While the current structure suggests 51 percent shareholding being divided among the public sector banks, an independent governance structure would be the key to safeguard against conflict-of-interest vis a vis pricing and eligibility of NPLs for transfer.
In events where there are pricing conflicts and cases where entities backed by private corporate houses are participating in the process, sufficient checks and balances must be worked into the structure so as to ensure the highest standards of corporate governance. It is abundantly clear that for the bad banks to work as intended will require strong and impartial leadership, a high degree of financial expertise and roping in relevant professionals with the right skill set.
This move has also drawn criticism from some who say this structure could turn into a way by which the government indirectly guarantees the stressed loans of private enterprises, ultimately taking a toll on taxpayers’ money.
A helping hand to struggling sectors?
Some have opined that not enough has been done to lend a helping hand to sectors that are particularly struggling at the moment, such as telecom, aviation, tourism, etc. While we await further announcements from the government on the structure and procedures with respect to the NARCL and IDRCL, some stakeholders are hoping to see specific announcements for sectors that need a push. Perhaps certain incentives such as extensions on the guarantee period for stressed assets from these sectors can be an effective way to speed up their resolution and encourage participants to come in.
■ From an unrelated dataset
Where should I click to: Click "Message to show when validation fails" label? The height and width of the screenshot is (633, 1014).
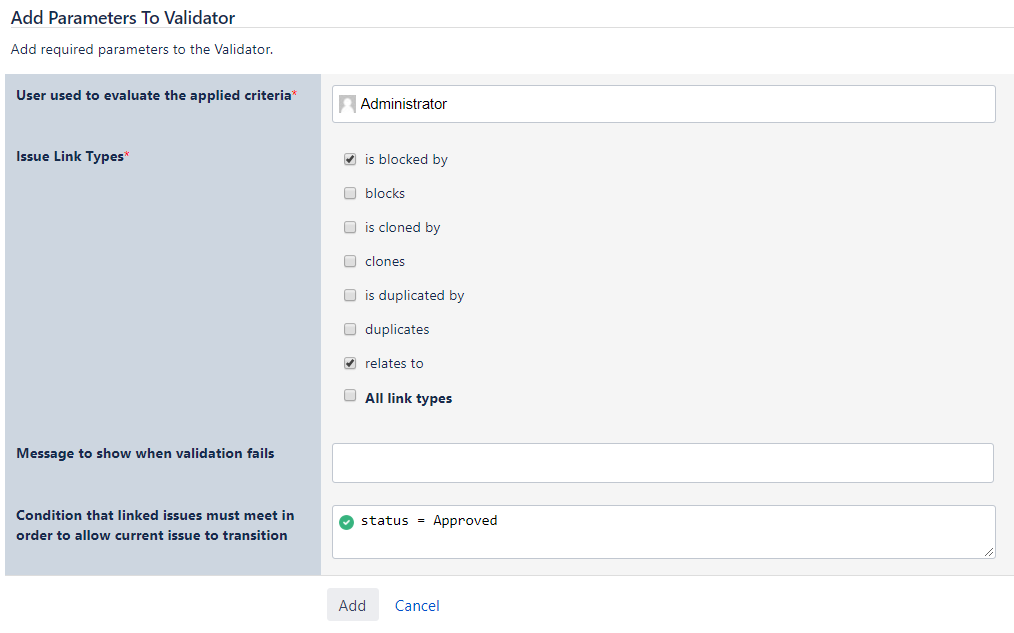tap(145, 453)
With the era of the bad bank finally upon us, does this mean we are now in the endgame of the battle against bad loans? Or will this turn out to be merely a one-time clean-up exercise? I am of the view that this is surely a big step in the right direction towards our goal of freeing India’s promising banking sector of the burden of these stressed loans. However, as time passes, we may also need to focus on structural reforms to the entire bankruptcy process in order to ensure that our processes are up to date and efficient.
—Haigreve Khaitan is Senior Partner at Khaitan & Co, one of India’s largest and leading full-service law firms. He has advised top global businesses and business leaders on a variety of corporate matters and worked on some of the largest M&A deals in India. The views expressed in this article are personal.